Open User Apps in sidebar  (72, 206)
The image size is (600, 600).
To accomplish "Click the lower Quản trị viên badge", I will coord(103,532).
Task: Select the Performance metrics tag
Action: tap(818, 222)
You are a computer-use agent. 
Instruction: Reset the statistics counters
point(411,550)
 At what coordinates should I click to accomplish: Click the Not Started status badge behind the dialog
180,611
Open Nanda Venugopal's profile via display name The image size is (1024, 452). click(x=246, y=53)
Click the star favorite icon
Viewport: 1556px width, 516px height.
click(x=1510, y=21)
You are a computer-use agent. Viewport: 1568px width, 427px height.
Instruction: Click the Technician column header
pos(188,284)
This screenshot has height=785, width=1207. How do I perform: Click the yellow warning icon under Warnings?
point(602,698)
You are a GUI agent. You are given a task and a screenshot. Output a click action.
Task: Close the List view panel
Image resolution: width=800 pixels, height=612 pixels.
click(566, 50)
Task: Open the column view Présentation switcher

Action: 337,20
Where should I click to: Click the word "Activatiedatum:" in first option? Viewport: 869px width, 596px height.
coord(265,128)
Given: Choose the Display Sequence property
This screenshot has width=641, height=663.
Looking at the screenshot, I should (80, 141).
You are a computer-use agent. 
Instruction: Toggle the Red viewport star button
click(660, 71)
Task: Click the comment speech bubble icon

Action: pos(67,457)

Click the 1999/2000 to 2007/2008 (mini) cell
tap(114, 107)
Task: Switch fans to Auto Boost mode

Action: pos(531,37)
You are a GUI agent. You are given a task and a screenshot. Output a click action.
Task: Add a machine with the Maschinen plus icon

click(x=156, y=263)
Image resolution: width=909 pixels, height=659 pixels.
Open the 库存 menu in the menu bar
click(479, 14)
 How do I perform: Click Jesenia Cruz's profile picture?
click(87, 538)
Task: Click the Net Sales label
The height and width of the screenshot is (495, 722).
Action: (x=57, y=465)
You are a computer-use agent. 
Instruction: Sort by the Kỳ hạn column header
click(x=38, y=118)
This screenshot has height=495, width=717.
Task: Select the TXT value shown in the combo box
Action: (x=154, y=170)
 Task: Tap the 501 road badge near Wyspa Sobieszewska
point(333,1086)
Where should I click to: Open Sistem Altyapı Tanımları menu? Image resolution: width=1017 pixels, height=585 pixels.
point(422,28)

- - - - -

▸ **Exercise directions**:
All of the entries above need to be reproduced exactly.

▸ **Output below**:
Open User Apps in sidebar  (72, 206)
The image size is (600, 600).
To accomplish "Click the lower Quản trị viên badge", I will coord(103,532).
Task: Select the Performance metrics tag
Action: tap(818, 222)
You are a computer-use agent. 
Instruction: Reset the statistics counters
point(411,550)
 At what coordinates should I click to accomplish: Click the Not Started status badge behind the dialog
180,611
Open Nanda Venugopal's profile via display name The image size is (1024, 452). click(x=246, y=53)
Click the star favorite icon
Viewport: 1556px width, 516px height.
click(x=1510, y=21)
You are a computer-use agent. Viewport: 1568px width, 427px height.
Instruction: Click the Technician column header
pos(188,284)
This screenshot has height=785, width=1207. How do I perform: Click the yellow warning icon under Warnings?
point(602,698)
You are a GUI agent. You are given a task and a screenshot. Output a click action.
Task: Close the List view panel
Image resolution: width=800 pixels, height=612 pixels.
click(566, 50)
Task: Open the column view Présentation switcher

Action: 337,20
Where should I click to: Click the word "Activatiedatum:" in first option? Viewport: 869px width, 596px height.
coord(265,128)
Given: Choose the Display Sequence property
This screenshot has width=641, height=663.
Looking at the screenshot, I should (80, 141).
You are a computer-use agent. 
Instruction: Toggle the Red viewport star button
click(660, 71)
Task: Click the comment speech bubble icon

Action: pos(67,457)

Click the 1999/2000 to 2007/2008 (mini) cell
tap(114, 107)
Task: Switch fans to Auto Boost mode

Action: pos(531,37)
You are a GUI agent. You are given a task and a screenshot. Output a click action.
Task: Add a machine with the Maschinen plus icon

click(x=156, y=263)
Image resolution: width=909 pixels, height=659 pixels.
Open the 库存 menu in the menu bar
click(479, 14)
 How do I perform: Click Jesenia Cruz's profile picture?
click(87, 538)
Task: Click the Net Sales label
The height and width of the screenshot is (495, 722).
Action: (x=57, y=465)
You are a computer-use agent. 
Instruction: Sort by the Kỳ hạn column header
click(x=38, y=118)
This screenshot has height=495, width=717.
Task: Select the TXT value shown in the combo box
Action: (x=154, y=170)
 Task: Tap the 501 road badge near Wyspa Sobieszewska
point(333,1086)
Where should I click to: Open Sistem Altyapı Tanımları menu? Image resolution: width=1017 pixels, height=585 pixels.
point(422,28)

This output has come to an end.